Money politics atau vote
buying adalah tindakan yang tercela dalam proses pemilu dan pemilukada di mana
pun di dunia ini. Tak satu pun negara di dunia ini yang mentolerir tindakan money
politics atau vote buying. “Akan tetapi di Indonesia, money
politics atau vote buying seolah-olah menjadi hal yang lumrah.

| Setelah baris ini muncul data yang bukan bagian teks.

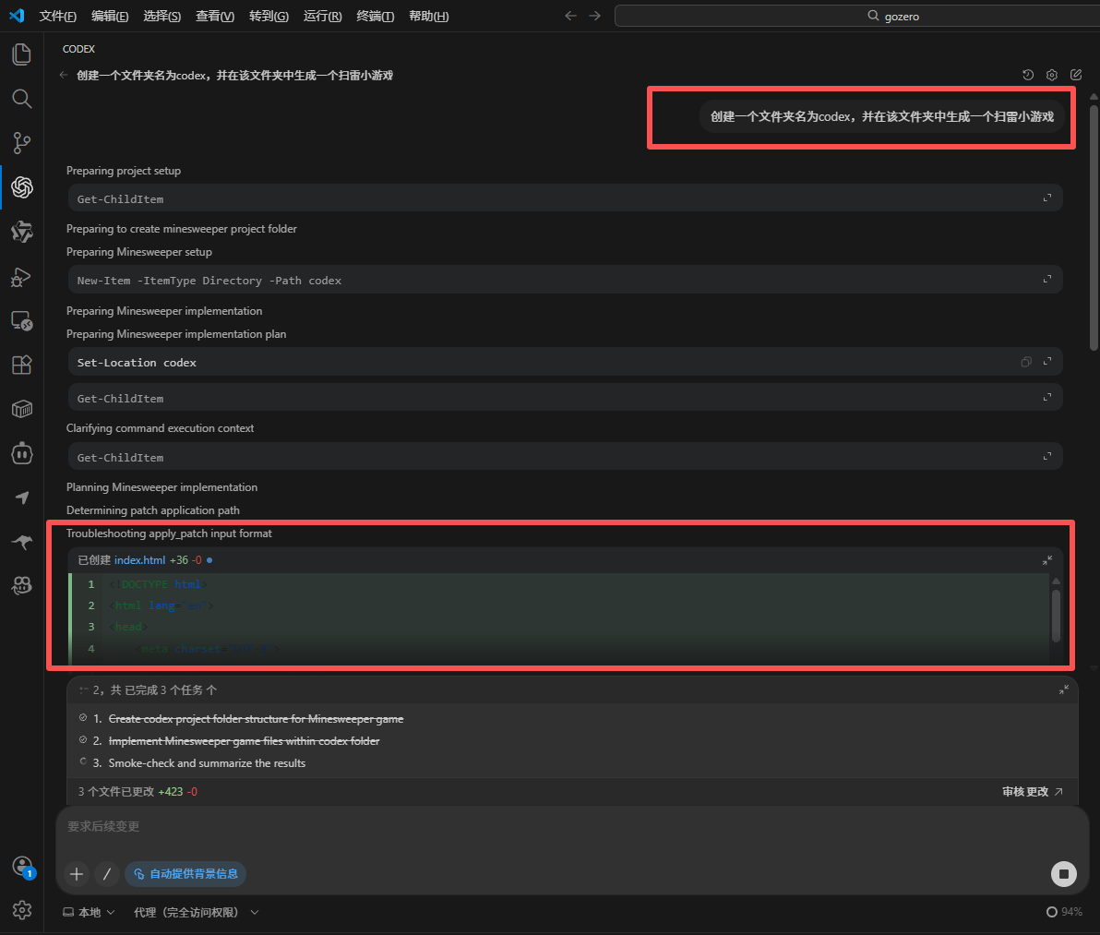1100x935 pixels.
Task: Open the 文件(F) menu
Action: pos(58,16)
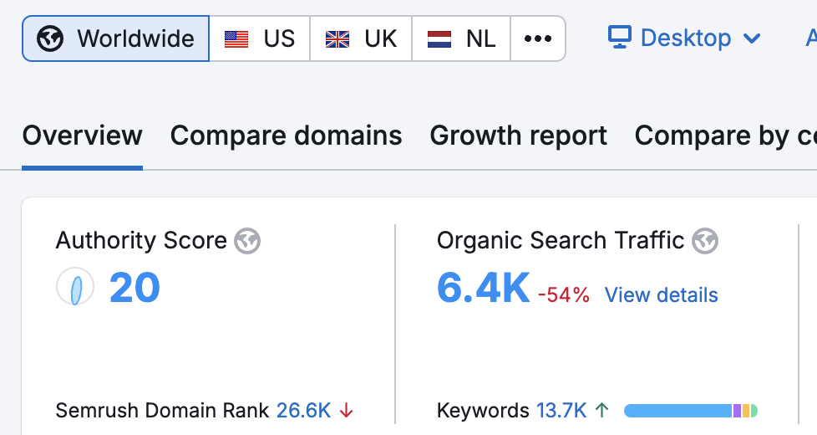This screenshot has width=817, height=435.
Task: Open Semrush Domain Rank 26.6K link
Action: [x=303, y=411]
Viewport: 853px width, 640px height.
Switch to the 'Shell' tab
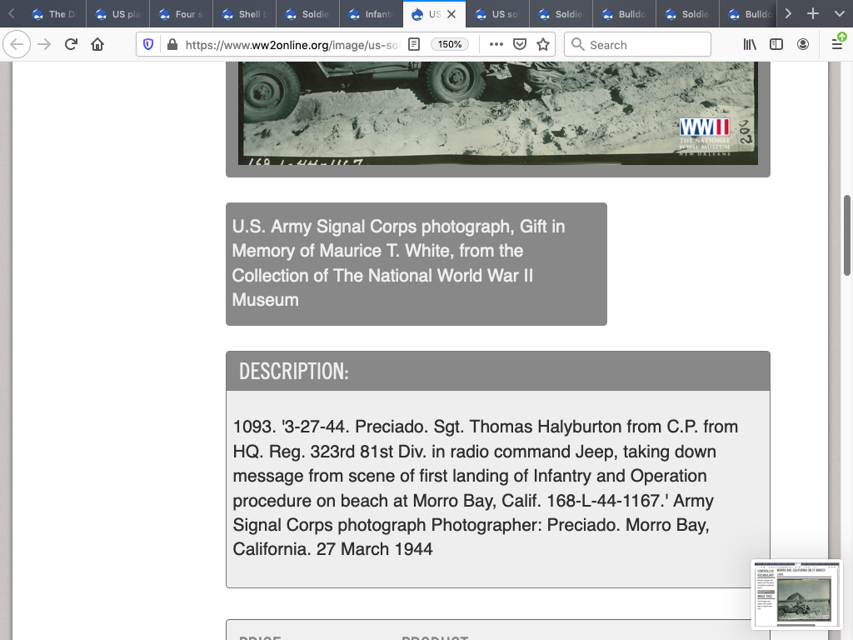(244, 14)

Terbukti hampir semua sengketa pemilukada di Mahkanah Konstitusi mempersoalkan
terjadinya praktik yang tidak terpuji ini.” Demikian paparan Refly Harun saat bertindak
sebagai ahli yang dihadirkan oleh pasangan Yusuf Latuconsina-Liliane Aitonam (Ina
Ama) selaku Pemohon perselisihan hasil pemilihan umum kepala daerah
(Pemilukada) Kabupaten Maluku Tengah (Malteng) putaran kedua Tahun 2012, dalam
persidangan yang digelar di Mahkamah Konstitusi (MK), Selasa (19/6/2012). Sidang
perkara 38/PHPU.D-X/2012 dengan agenda pemeriksaan saksi dan ahli ini dilaksanakan
oleh Panel Hakim Konstitusi Achmad Sodiki (Ketua Panel), Harjono dan Ahmad
Fadlil Sumadi.
Refly mengulas pelanggaran money
politics atau vote buying yang yang diduga dilakukan
oleh pasangan Tuasikal Abua-Marlatu Leleury (Tulus) yang menjadi
Pihak Terkait dalam perkara ini. Sebagaimana
didalilkan pasangan Ina Ama, para pemilih memotong gambar kepala salah satu pasangan calon untuk
ditukarkan dengan uang Rp 50.000,00.
Refly juga memaparkan terjadinya pelanggaran yang
menjadi alasan permohonan, antara lain mengenai bentuk surat suara, rekomendasi
panwas yang tidak ditindaklanjuti, DPT yang berbeda, pemajuan jadwal pemilukada,
terbitnya surat edaran KPU ketika pemilukada atau pencoblosan masih
berlangsung, kemudian rekap yang diadakan PPS, keterlibatan Bupati Maluku
Tengah dalam pemenangan pasangan Tuasikal Abua-Marlatu Leleury (Tulus) yang menjadi
Pihak Terkait dalam perkara ini. “Semua yang didalilkan Pemohon tersebut adalah
pelanggaran-pelanggaran yang berpengaruh kepada integritas pemilu dan merupakan
bentuk ancaman bagi terwujudnya pemilu yang luber dan jurdil. Saya kira ini hal
yang perlu digarisbawahi. Masalahnya adalah sejauh mana hal-hal tersebut dapat
secara kuantitatif dan kualitatif mempangaruhi hasil Pemilukada Putaran Kedua
Kabupaten Maluku Utara 2012. Saya kira itu yang menjadi concern Mahkamah,”
jelas Refly.
Selanjutnya, Refly membagi jenis pelanggaran menjadi
tiga. Pertama, pelanggaran dalam proses yang tidak berpengaruh atau tidak dapat
ditafsir pengaruhnya terhadap hasil suara pemilukada. Misalnya, pembuatan
baliho, kertas simulasi yang menggunakan lambang. Kedua, pelanggaran dalam
proses pemilukada yang berpengaruh terhadap hasil pemilukada. Misalnya money
politics, keterlibatan oknum pejabat pegawai negeri sipil, dugaan pidana
pemilukada. Ketiga, pelanggaran tentang persyaratan menjadi calon yang bersifat
prinsip dan dapat diukur. Misalnya syarat tidak pernah dijatuhi pidana dan
syarat keabsahan dukungan bagi calon independen.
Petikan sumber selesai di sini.